Guest Blog: Pastors’ Letter – Texas public schools are not ‘Godless environment’

Speaking passionately and personally, we pastors are for Texas children, and we are alarmed at the language and legislation coming from some of the most powerful people in our land. It attacks neighborhood and community schools and the dedicated, faithful educators who nurture and instruct our children.

The Texas Senate recently passed Senate Bill 4, providing tuition tax credits to donors giving scholarships to private schools. These are plainly private school vouchers.

The lieutenant governor’s hand-picked advisory board issued a letter calling every public school classroom “a Godless environment.”

We are offended. Several of our spouses and many of our members work in public schools, and many of our children attend them. We are certain they take God with them.

We see first-hand the dedicated servants committed to the moral, ethical and emotional well-being of children as well as their academic preparation. We know the love with which counselors, administrators, classroom teachers and other staff work with the broad range of students.

They encourage all, fretting over those with particular challenges, pouring their hearts, their hours, their energies into the precious lives of children, no matter their native ability, economic background or ethnicity. Former U.S. Sen. John Danforth, R-Mo., also an Episcopal priest, points out that objects — like chewing gum — may be kept out of schools, but not God. God is the creator of heaven and earth.

Pickpocketing public coffers while simultaneously attacking public schools — anchor of the common good — seems to us inadequate leadership.

We applaud the 12 senators who opposed the disappointing voucher legislation, and we urge our representatives in the Texas House to defeat vouchers. Here’s why:

Our state Legislature has repeatedly rejected private school vouchers because they divert public money to religious schools in violation of the First Amendment of the U.S. Constitution, which prohibits any establishment of religion.

This time the ruse is not to give religious schools money directly but simply to allow a reduction of funds in the public treasury to be diverted to private schools.

Religious liberty is at stake. The separation of church and state is intended not to protect the state from the church, but to protect the church from the state.

With Thomas Jefferson, we believe it is sinful and tyrannical for government to compel people to pay taxes for the propagation of religious opinions with which they disagree, or even with which they agree. Authentic religion must be wholly uncoerced.

Faith should be dependent on the persuasive power of the truth it proclaims and not on the unwanted, and unneeded, assistance of the Texas Legislature.

George W. Truett, pastor of Dallas’ First Baptist Church for the first half of the 20th century, said on the steps of the nation’s capital: “Religion needs no prop of any kind from any worldly source, and to the degree it is thus supported, it is a millstone hanged about its neck.”

**REQUIRED ACTIONS:**
a. Copy the pastors' letter from "We applaud the" up to and including "diverted to private schools.", swapping "religious schools" for "parochial schools".
b. Write the next part of the pastors' letter, picking up after its final sentence.

**RECORD EXTRACTS:**
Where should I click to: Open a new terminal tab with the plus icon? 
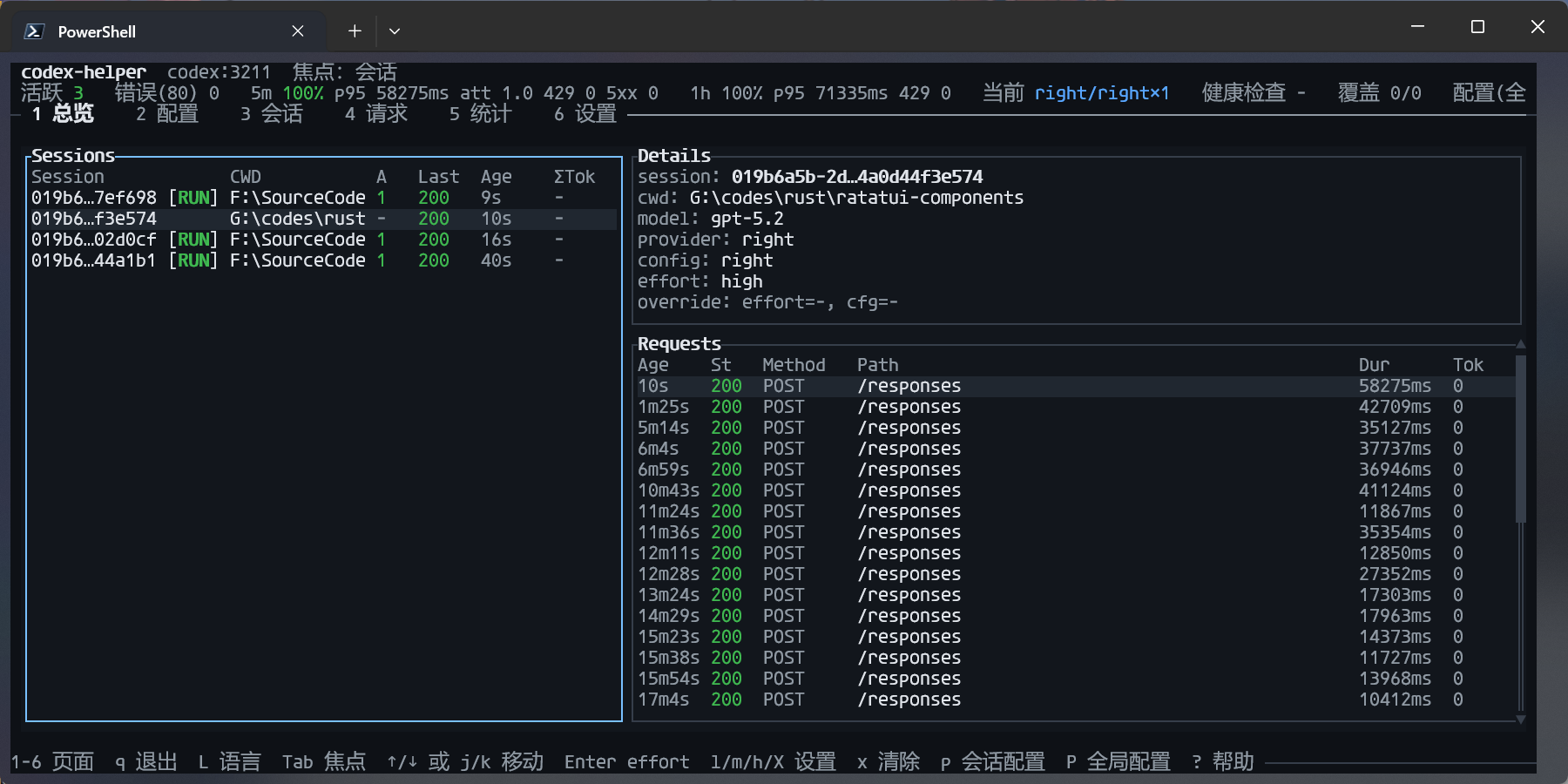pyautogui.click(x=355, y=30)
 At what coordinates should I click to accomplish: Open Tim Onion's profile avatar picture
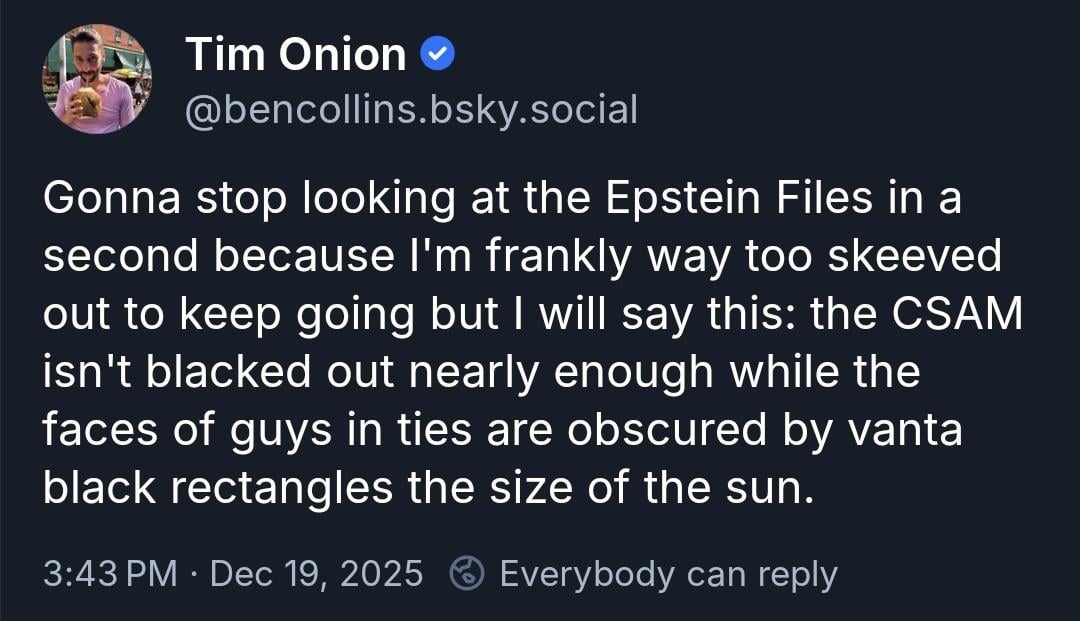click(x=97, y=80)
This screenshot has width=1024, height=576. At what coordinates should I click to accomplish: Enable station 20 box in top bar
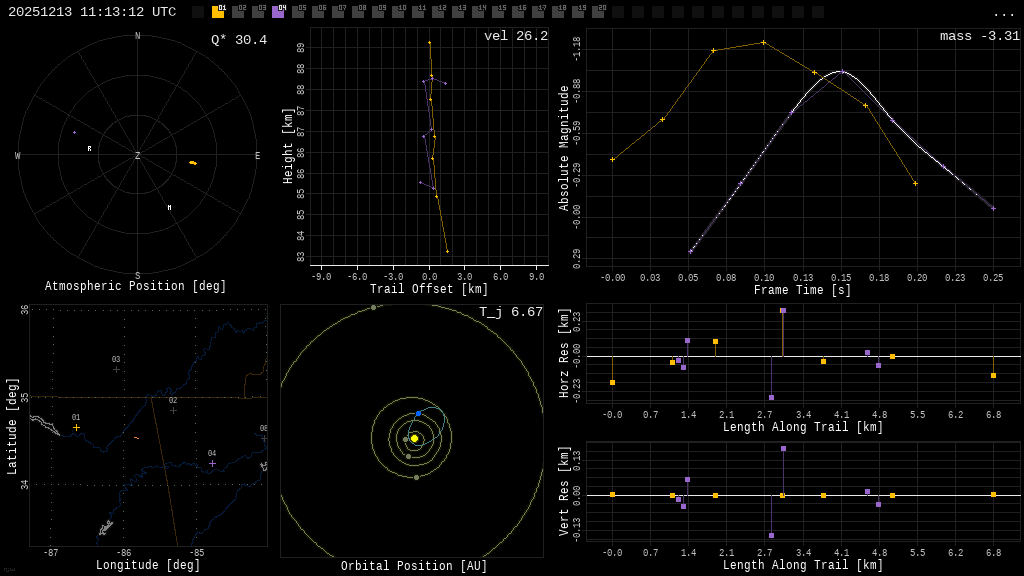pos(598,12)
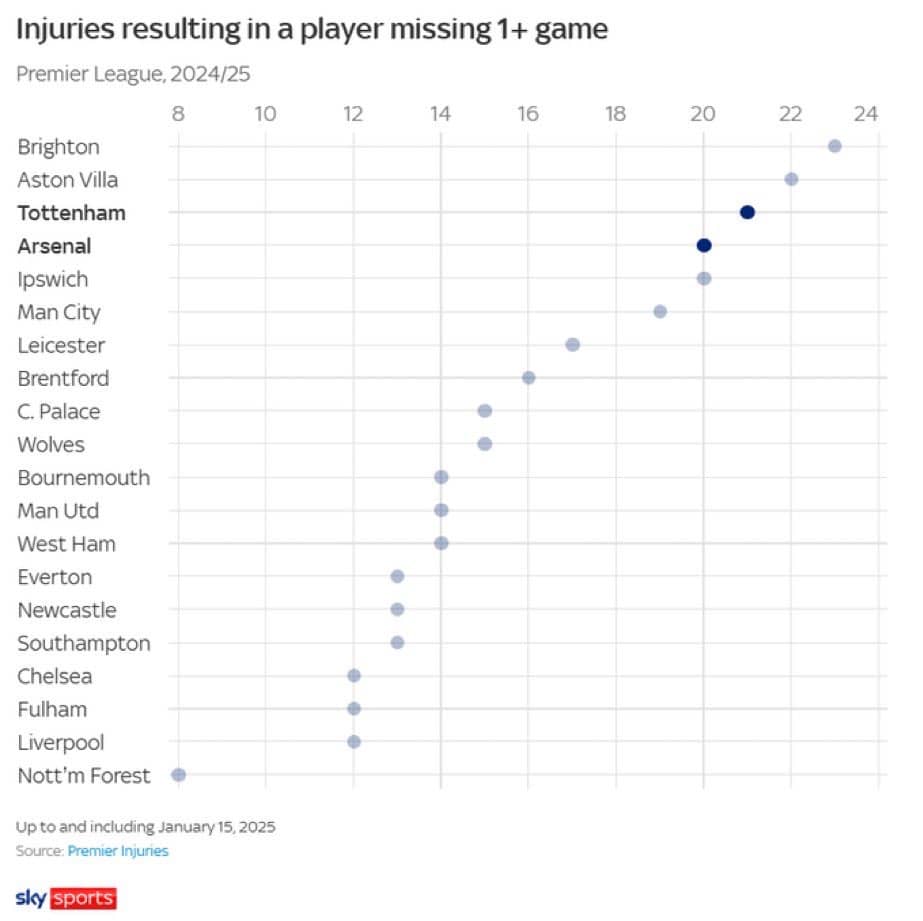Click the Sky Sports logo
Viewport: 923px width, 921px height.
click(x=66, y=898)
---
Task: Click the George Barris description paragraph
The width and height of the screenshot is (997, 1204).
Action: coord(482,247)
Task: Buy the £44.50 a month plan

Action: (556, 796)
* * *
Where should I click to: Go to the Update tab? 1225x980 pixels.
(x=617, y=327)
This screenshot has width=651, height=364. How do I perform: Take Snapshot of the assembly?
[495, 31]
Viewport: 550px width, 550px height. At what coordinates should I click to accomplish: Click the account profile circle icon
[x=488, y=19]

**SET OF ANSWERS:**
a.
We applaud the 12 senators who opposed the disappointing voucher legislation, and we urge our representatives in the Texas House to defeat vouchers. Here’s why:

Our state Legislature has repeatedly rejected private school vouchers because they divert public money to parochial schools in violation of the First Amendment of the U.S. Constitution, which prohibits any establishment of religion.

This time the ruse is not to give parochial schools money directly but simply to allow a reduction of funds in the public treasury to be diverted to private schools.

b.
As a practical matter, vouchers channel public monies to private schools with no public accountability. Private schools could use public money to discriminate on race, gender, religion and special needs.

Private schools define and meet their constituency’s needs, but public money must come with public scrutiny.

Vouchers have always been defeated in Texas because they neglect the lawful, public system and, thus, violate the Texas Constitution.

Article 7, Section 1, says: “A general diffusion of knowledge being essential to the preservation of the liberties and rights of the people, it shall be the duty of the Legislature of the State to establish and make suitable provision for the support and maintenance of an efficient system of public free schools.”

Texas benefits from a robust economy, yet hovers near the nation’s bottom in per-pupil spending. We feast at bounty’s table while some children subsist on crumbs.

Education is God’s gift to all persons. Education is a core component of democracy.

We pray the Texas House will defeat vouchers by whatever name.

Let us, rather, defend and protect public education in Texas, and let us affirm and support those who shape children on our behalf.


The authors are the Rev. Brent Beasley, Broadway Baptist Church; Tim Bruster, First Methodist Church; Carlye J. Hughes, Trinity Episcopal Church; Tom Plumbley, First Christian Church; Larry Thomas, University Christian Church; Karl Travis, First Presbyterian Church, all in Fort Worth.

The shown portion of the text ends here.